Fiquei meio triste de ter dado duas críticas razoavelmente ruins de filmes brasileiros nos últimos posts abaixo. Estou feliz agora, portanto, de poder vir falar bem -- e muito bem -- de um filme brasileiro. Venho de assistir "A engraçadinha", filme baseado na obra "Asfalto Selvagem" de Nelson Rodrigues. Com Lucélia Santos no papel de Engraçadinha, o filme é simplesmente espetacular. Fiquei impressionado com as manhas e artimanhas inteligentes forjadas por Engraçadinha para conquistar seu primo Sílvio -- interpretado por Luiz Fernando Guimarães -- e convencê-lo a se casar consigo ao invés de casar-se com sua noiva.
O filme é particularmente excepcional em termos da trama, muito bem bolada, e da caracterização dos personagens. Todos os personagens principais, a saber: Engraçadinha (Lucélia Santos), seu pai (Cláudio Corrêa e Castro), seu primo (Luiz Fernando Guimarães) e a noiva de seu primo (Nina de Pádua) são muito bem caracterizados e as atuações dos atores são também impecáveis. Trata-se de uma obra de Nelson Rodrigues, afinal. E foi muito bem adaptada ao cinema.
Como se não bastasse, a ordem na qual a história é contada é muito interessante e faz o espectador pensar ora uma coisa, ora outra. Com diálogos completos, sinceros e profundos, eu gostei muito do filme! O filme discute também de certa forma a questão do aborto e apresenta um relato interessante sobre o assunto.
Mais do que tudo, o filme apresenta muito claramente um retrato da cultura sexual brasileira dos anos 50/60. Discute a questão da virgindade feminina, mostra como a sociedade da época via como importante este fator, discute incesto, relação homossexual e a principalmente, ao meu ver, apresenta os problemas que uma sociedade moralista pode proporcionar ao espírito humano. Os personagens sentem-se extremamente culpados por suas ações libertárias de um ponto de vista sexual. Engraçadinha perde sua virgindade com o primo para que ele se case com ela; ele não poderia fazer "isso" com ela e deixá-la desamparada. O primo então se sente compelido a tal, o pai não sabe o que faz posto que o primo não é primo, é irmão; a noiva tem impulsos homossexuais; e o primo corta fora seu pênis por culpa de ter transado com a -- agora ele sabe -- irmã.

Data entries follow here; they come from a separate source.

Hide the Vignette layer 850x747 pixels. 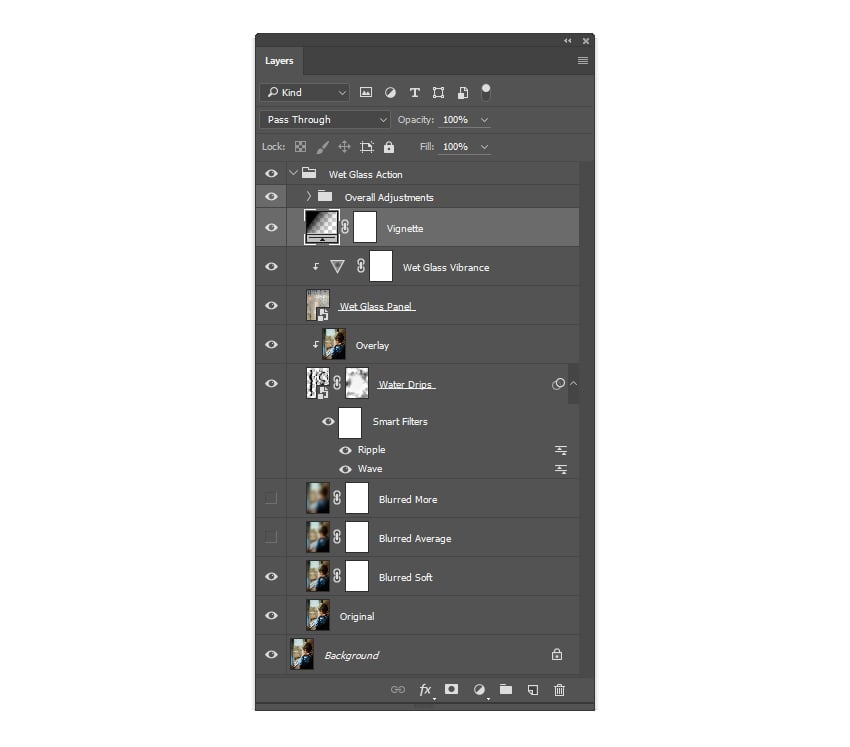click(x=271, y=227)
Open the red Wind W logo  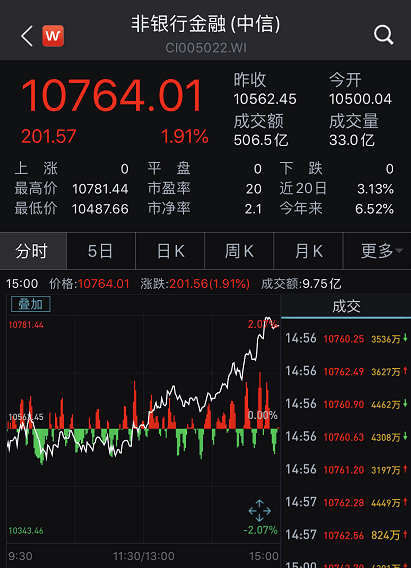pyautogui.click(x=53, y=36)
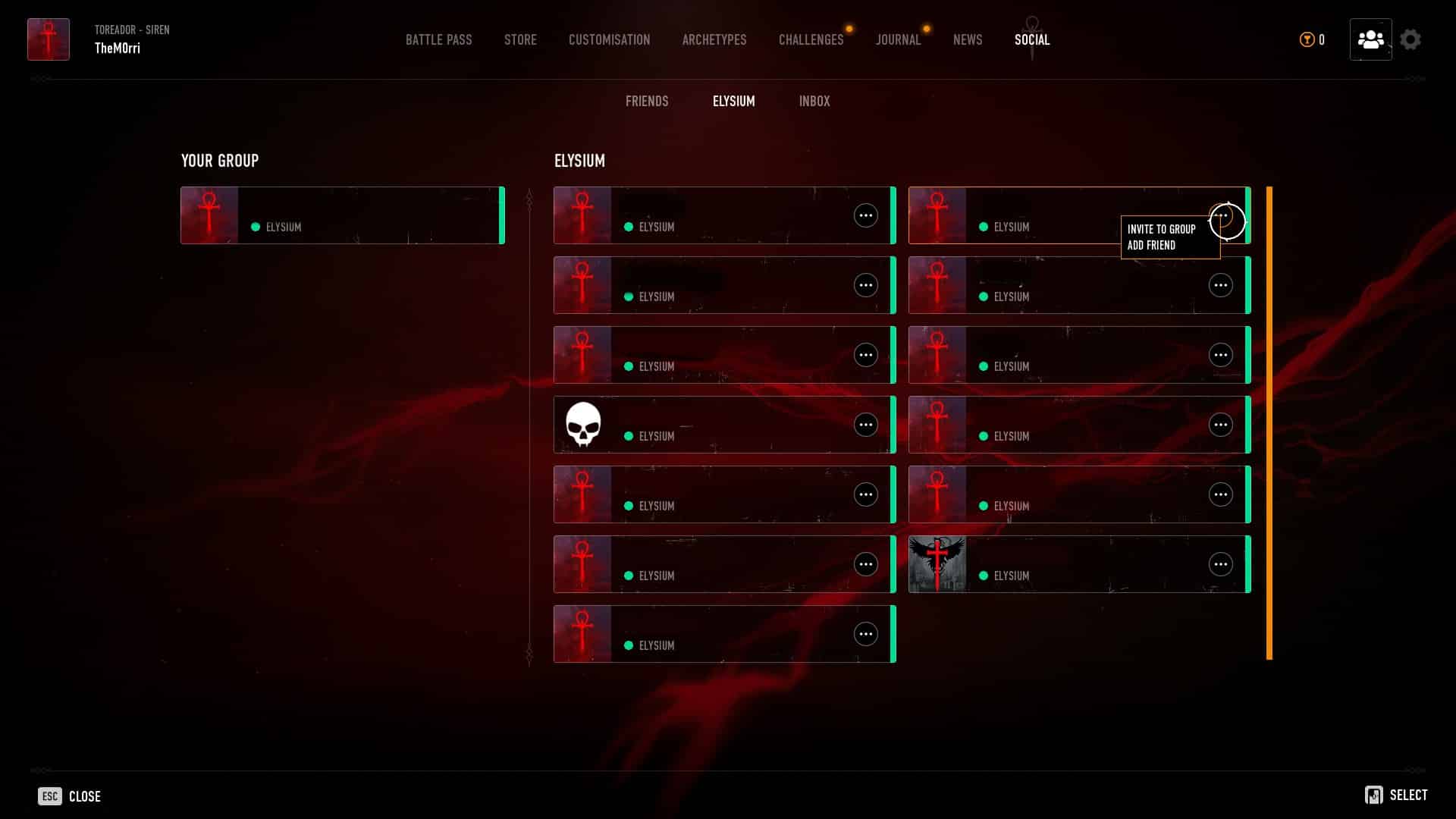
Task: Expand the three-dots menu on bottom-left Elysium player
Action: [x=866, y=634]
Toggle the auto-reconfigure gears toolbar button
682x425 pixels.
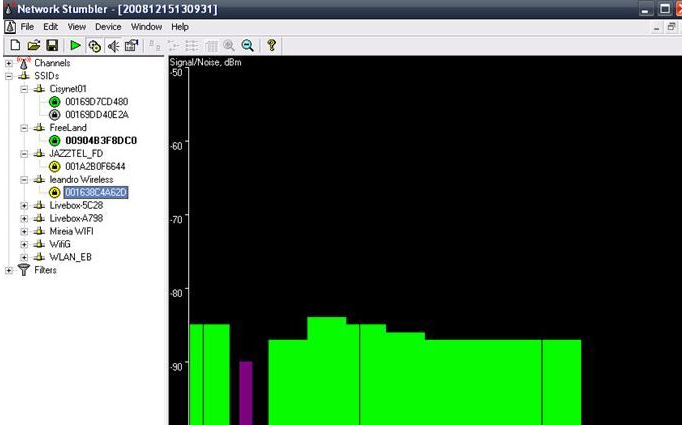[94, 45]
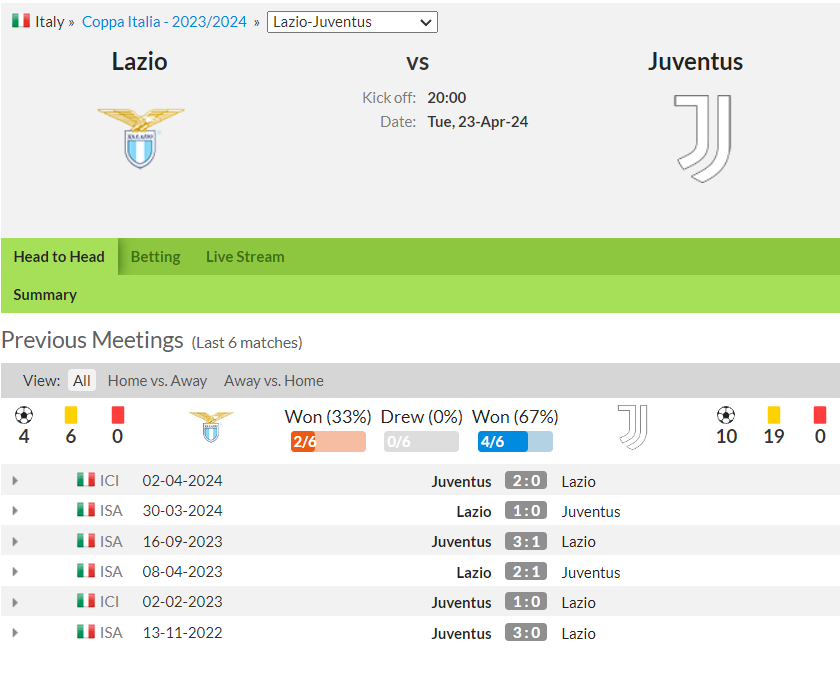Select the All view filter

coord(82,381)
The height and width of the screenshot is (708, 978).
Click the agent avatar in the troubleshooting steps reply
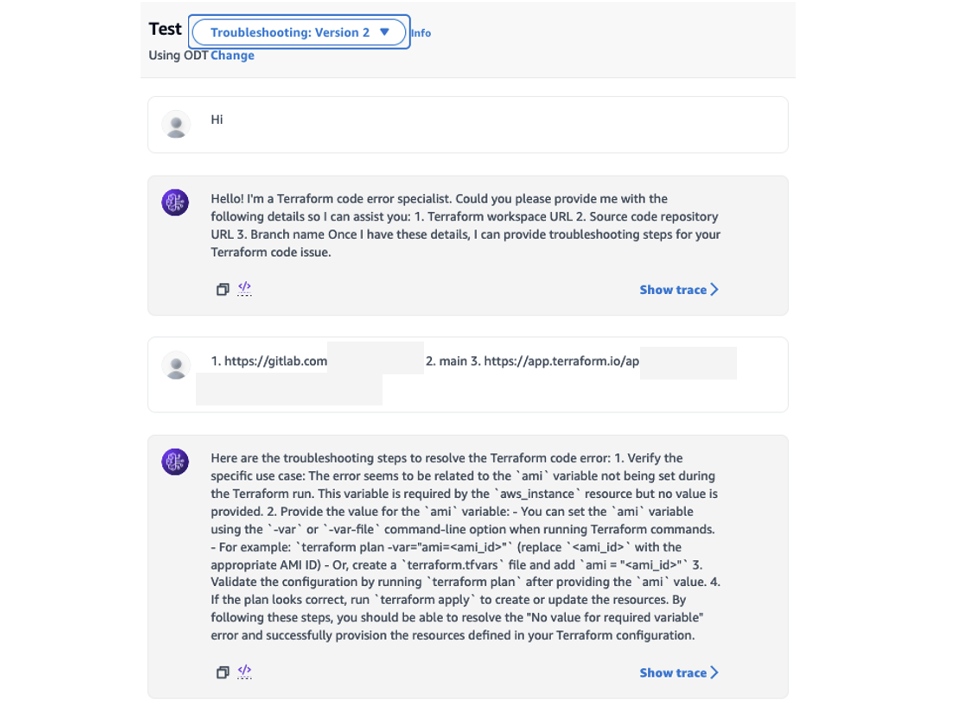tap(175, 461)
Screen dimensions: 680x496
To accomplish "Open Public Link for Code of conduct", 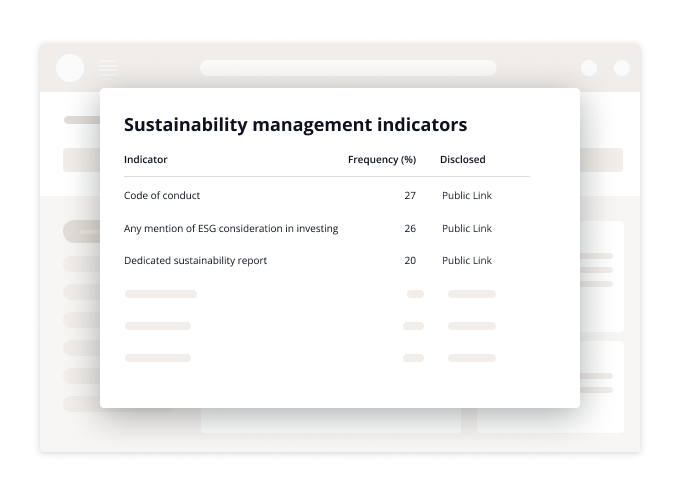I will pos(467,196).
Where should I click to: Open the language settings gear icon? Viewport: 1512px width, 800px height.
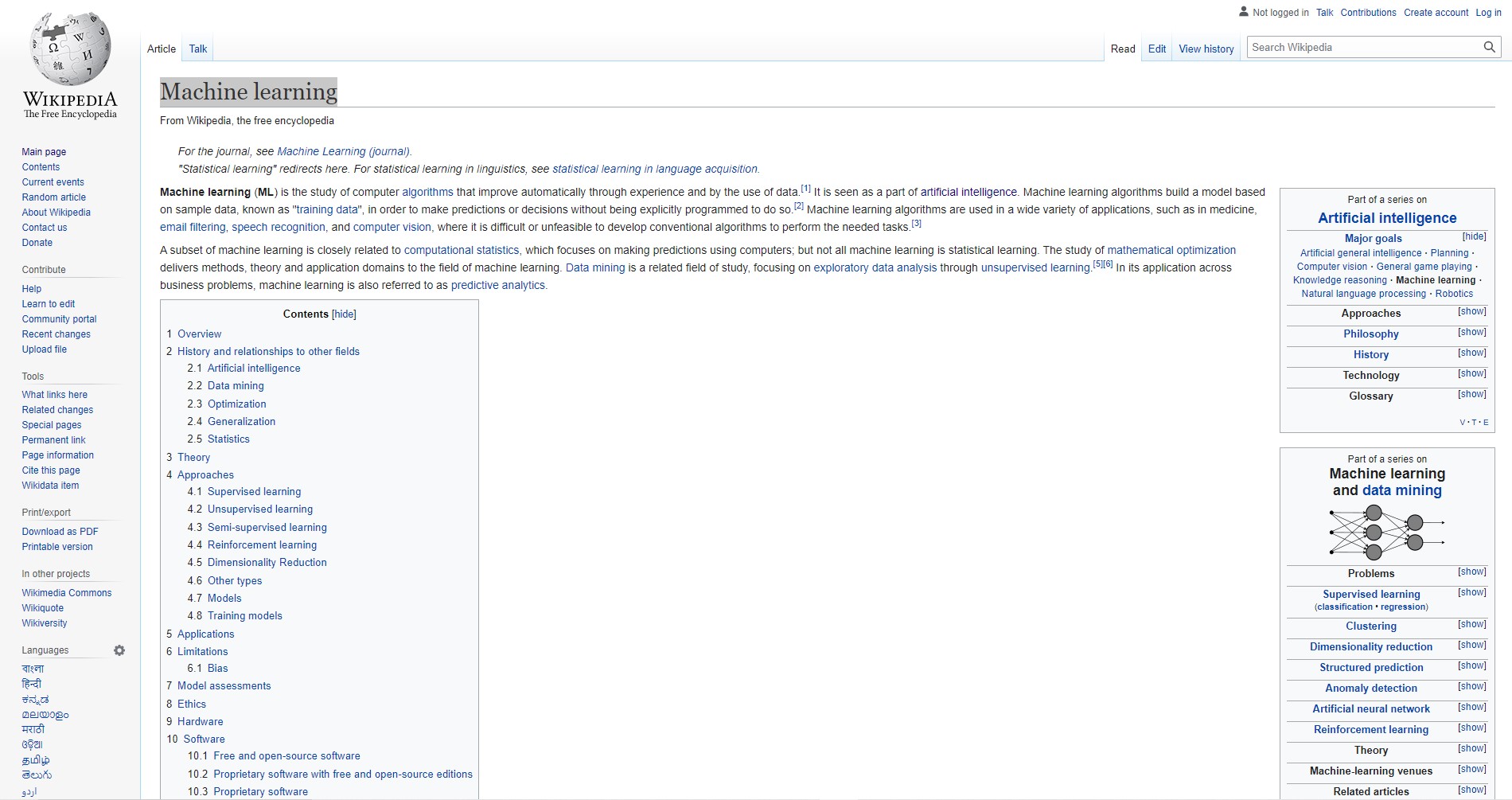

De acordo com dados da wikipedia, o romance original de Nelson Rodrigues que deu origem ao filme parece ter sido publicado sob o nome de Alfalto Selvagem, em 1959. Vendo a liberalidade sexual existente no mundo de hoje quando comparado ao mundo desenhado nesta obra -- e que se apresenta nítida e claramente como uma bela representação do que acontecia à época, conseguimos ter uma idéia de como os valores sexuais de nossa sociedade atual atingiram de fato um ideal libertário que era apenas sonhado há 50 anos atrás. Se por um lado, fico infeliz de ver como eram as coisas há poucas décadas atrás, alegra-me perceber que a humanidade está caminhando para uma maior dimensão do que seja a liberdade sexual. E isso provavelmente também está ligado a uma maior liberdade em diversos outros aspectos de nossa vida cotidiana. E foi justamente por me atiçar esse tipo de reflexão, dentre outros já expostos, que simplesmente achei magnífica esta obra do cinema brasileiro, lançada em 1981. Parabenizo a todos que dela participaram.